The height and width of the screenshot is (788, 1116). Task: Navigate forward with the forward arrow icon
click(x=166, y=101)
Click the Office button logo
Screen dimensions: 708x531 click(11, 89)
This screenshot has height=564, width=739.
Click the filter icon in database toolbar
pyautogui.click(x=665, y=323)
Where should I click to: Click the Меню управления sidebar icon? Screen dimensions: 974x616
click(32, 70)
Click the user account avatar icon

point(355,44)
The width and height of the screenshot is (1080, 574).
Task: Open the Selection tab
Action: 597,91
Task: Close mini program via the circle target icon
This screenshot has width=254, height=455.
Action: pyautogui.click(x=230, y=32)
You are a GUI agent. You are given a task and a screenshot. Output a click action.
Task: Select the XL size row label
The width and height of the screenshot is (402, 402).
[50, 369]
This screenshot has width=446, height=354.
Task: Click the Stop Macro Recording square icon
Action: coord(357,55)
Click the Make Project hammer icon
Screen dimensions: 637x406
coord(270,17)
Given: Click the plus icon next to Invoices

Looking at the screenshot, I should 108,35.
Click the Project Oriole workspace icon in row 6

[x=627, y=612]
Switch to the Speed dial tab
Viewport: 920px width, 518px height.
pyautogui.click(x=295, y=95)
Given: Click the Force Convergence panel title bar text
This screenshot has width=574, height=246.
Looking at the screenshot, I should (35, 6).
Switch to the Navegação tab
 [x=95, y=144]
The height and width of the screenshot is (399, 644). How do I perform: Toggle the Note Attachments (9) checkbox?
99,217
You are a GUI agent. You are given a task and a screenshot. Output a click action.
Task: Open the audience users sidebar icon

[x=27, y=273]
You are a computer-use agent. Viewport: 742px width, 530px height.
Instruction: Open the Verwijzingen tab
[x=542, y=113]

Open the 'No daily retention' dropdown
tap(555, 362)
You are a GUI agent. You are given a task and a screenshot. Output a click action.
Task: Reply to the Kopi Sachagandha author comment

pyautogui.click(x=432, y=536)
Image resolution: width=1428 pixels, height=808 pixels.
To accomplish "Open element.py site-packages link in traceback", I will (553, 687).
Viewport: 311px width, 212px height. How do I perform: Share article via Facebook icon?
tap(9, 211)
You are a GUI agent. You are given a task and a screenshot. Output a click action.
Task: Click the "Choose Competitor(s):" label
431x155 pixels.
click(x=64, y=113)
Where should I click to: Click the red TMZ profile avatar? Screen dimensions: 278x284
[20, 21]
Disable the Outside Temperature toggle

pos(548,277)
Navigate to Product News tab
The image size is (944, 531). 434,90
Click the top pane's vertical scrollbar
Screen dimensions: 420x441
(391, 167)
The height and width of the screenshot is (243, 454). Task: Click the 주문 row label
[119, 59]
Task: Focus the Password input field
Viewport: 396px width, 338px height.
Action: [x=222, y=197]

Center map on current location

# # # # #

#### THE TASK
Reproduce every row above word for word, with nothing added, dropped, or changed.

#### SOLUTION BELOW
The height and width of the screenshot is (788, 1116). Task: Navigate forward with the forward arrow icon
click(x=166, y=101)
Click the Office button logo
Screen dimensions: 708x531 click(11, 89)
This screenshot has height=564, width=739.
Click the filter icon in database toolbar
pyautogui.click(x=665, y=323)
Where should I click to: Click the Меню управления sidebar icon? Screen dimensions: 974x616
click(32, 70)
Click the user account avatar icon

point(355,44)
The width and height of the screenshot is (1080, 574).
Task: Open the Selection tab
Action: 597,91
Task: Close mini program via the circle target icon
This screenshot has width=254, height=455.
Action: pyautogui.click(x=230, y=32)
You are a GUI agent. You are given a task and a screenshot. Output a click action.
Task: Select the XL size row label
The width and height of the screenshot is (402, 402).
[50, 369]
This screenshot has width=446, height=354.
Task: Click the Stop Macro Recording square icon
Action: coord(357,55)
Click the Make Project hammer icon
Screen dimensions: 637x406
coord(270,17)
Given: Click the plus icon next to Invoices

Looking at the screenshot, I should 108,35.
Click the Project Oriole workspace icon in row 6

[x=627, y=612]
Switch to the Speed dial tab
Viewport: 920px width, 518px height.
pyautogui.click(x=295, y=95)
Given: Click the Force Convergence panel title bar text
This screenshot has width=574, height=246.
Looking at the screenshot, I should (35, 6).
Switch to the Navegação tab
 [x=95, y=144]
The height and width of the screenshot is (399, 644). How do I perform: Toggle the Note Attachments (9) checkbox?
99,217
You are a GUI agent. You are given a task and a screenshot. Output a click action.
Task: Open the audience users sidebar icon

[x=27, y=273]
You are a computer-use agent. Viewport: 742px width, 530px height.
Instruction: Open the Verwijzingen tab
[x=542, y=113]

Open the 'No daily retention' dropdown
tap(555, 362)
You are a GUI agent. You are given a task and a screenshot. Output a click action.
Task: Reply to the Kopi Sachagandha author comment

pyautogui.click(x=432, y=536)
Image resolution: width=1428 pixels, height=808 pixels.
To accomplish "Open element.py site-packages link in traceback", I will (553, 687).
Viewport: 311px width, 212px height. How do I perform: Share article via Facebook icon?
tap(9, 211)
You are a GUI agent. You are given a task and a screenshot. Output a click action.
Task: Click the "Choose Competitor(s):" label
431x155 pixels.
click(x=64, y=113)
Where should I click to: Click the red TMZ profile avatar? Screen dimensions: 278x284
[20, 21]
Disable the Outside Temperature toggle

pos(548,277)
Navigate to Product News tab
The image size is (944, 531). 434,90
Click the top pane's vertical scrollbar
Screen dimensions: 420x441
(391, 167)
The height and width of the screenshot is (243, 454). Task: Click the 주문 row label
[119, 59]
Task: Focus the Password input field
Viewport: 396px width, 338px height.
Action: [x=222, y=197]

Center map on current location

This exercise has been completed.